Exercise: Count every line below that contains "perform", then give that count and nothing else.

BEGIN Recorded data

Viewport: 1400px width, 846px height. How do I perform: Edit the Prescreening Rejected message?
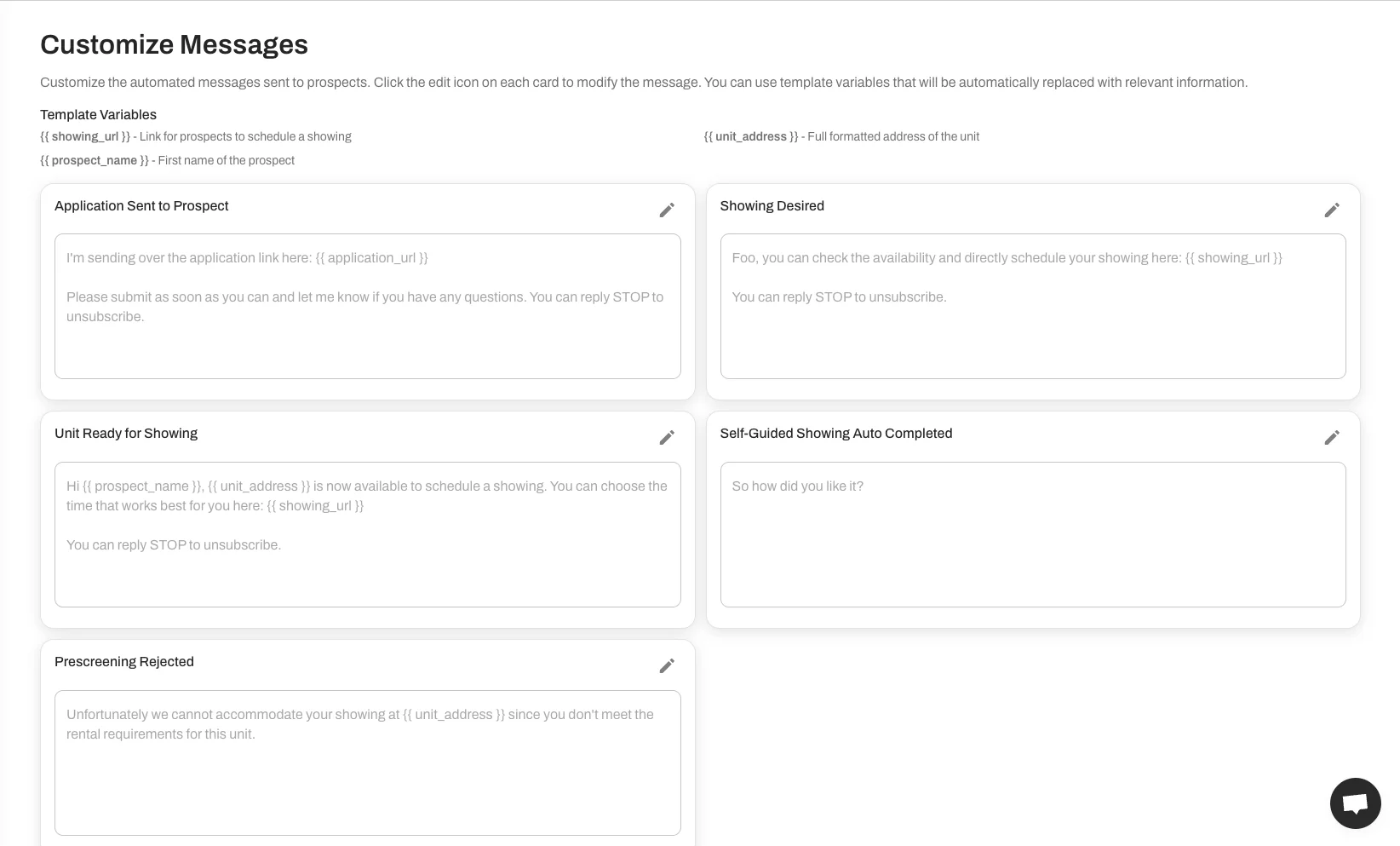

END Recorded data
BEGIN Recorded data

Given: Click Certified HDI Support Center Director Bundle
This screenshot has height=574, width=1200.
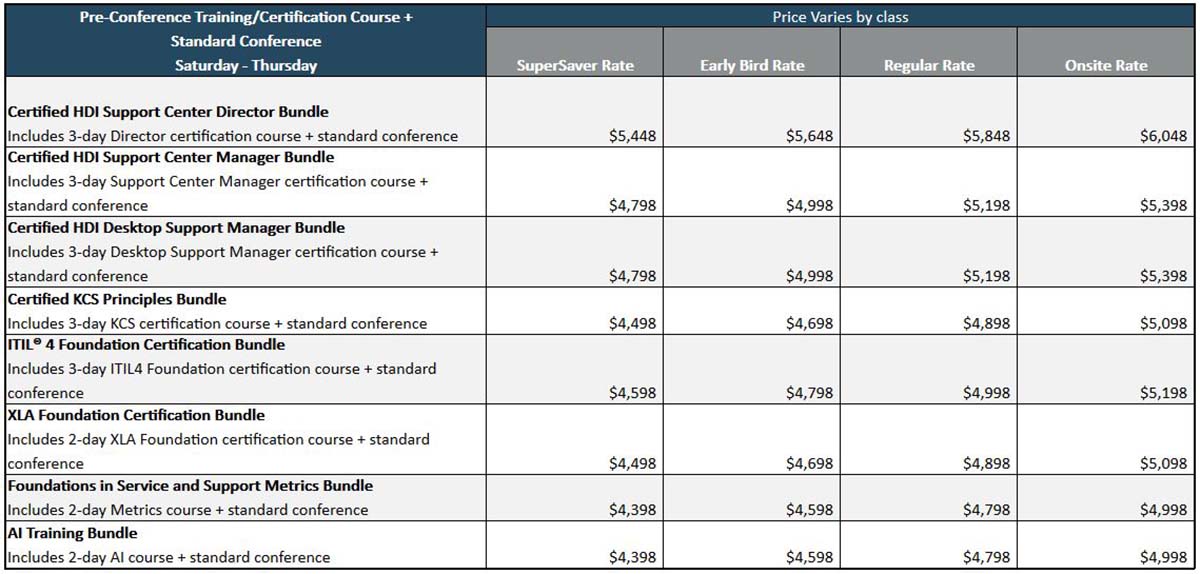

END Recorded data
BEGIN Recorded data

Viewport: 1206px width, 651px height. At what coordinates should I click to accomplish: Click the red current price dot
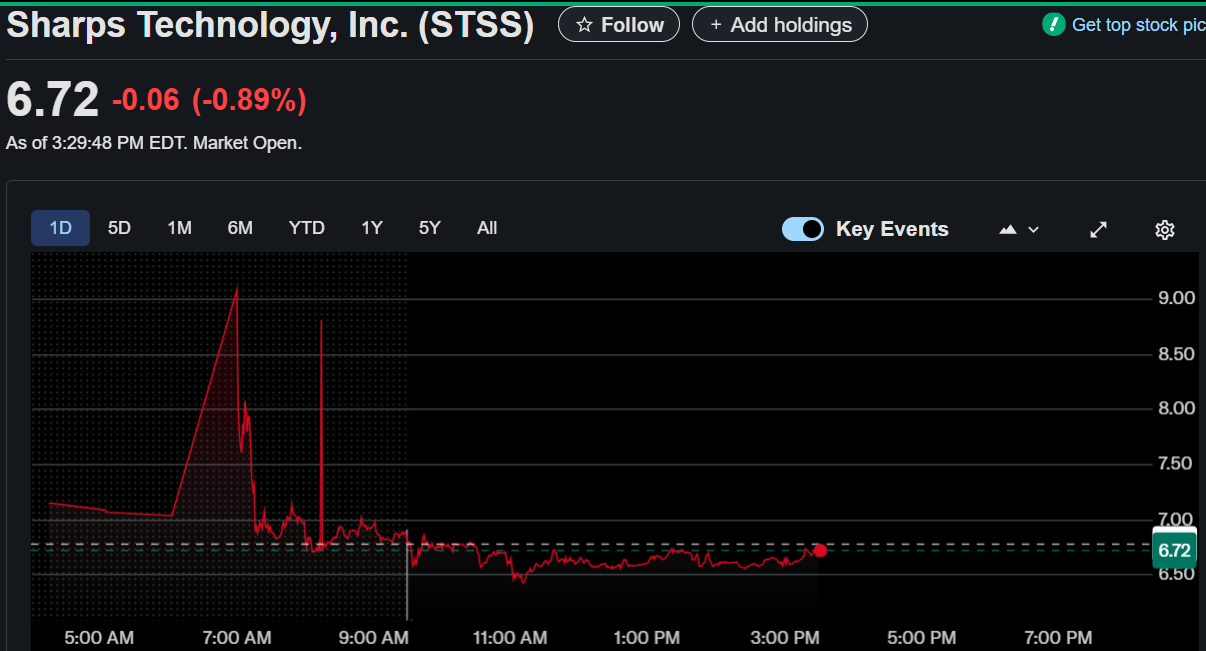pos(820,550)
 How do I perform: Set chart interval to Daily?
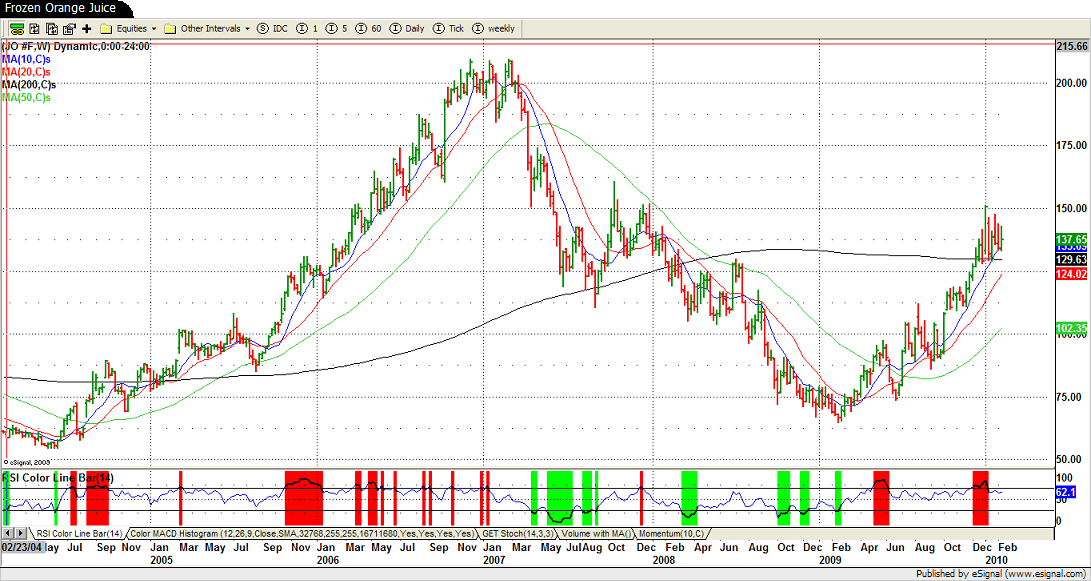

END Recorded data

Final answer: 2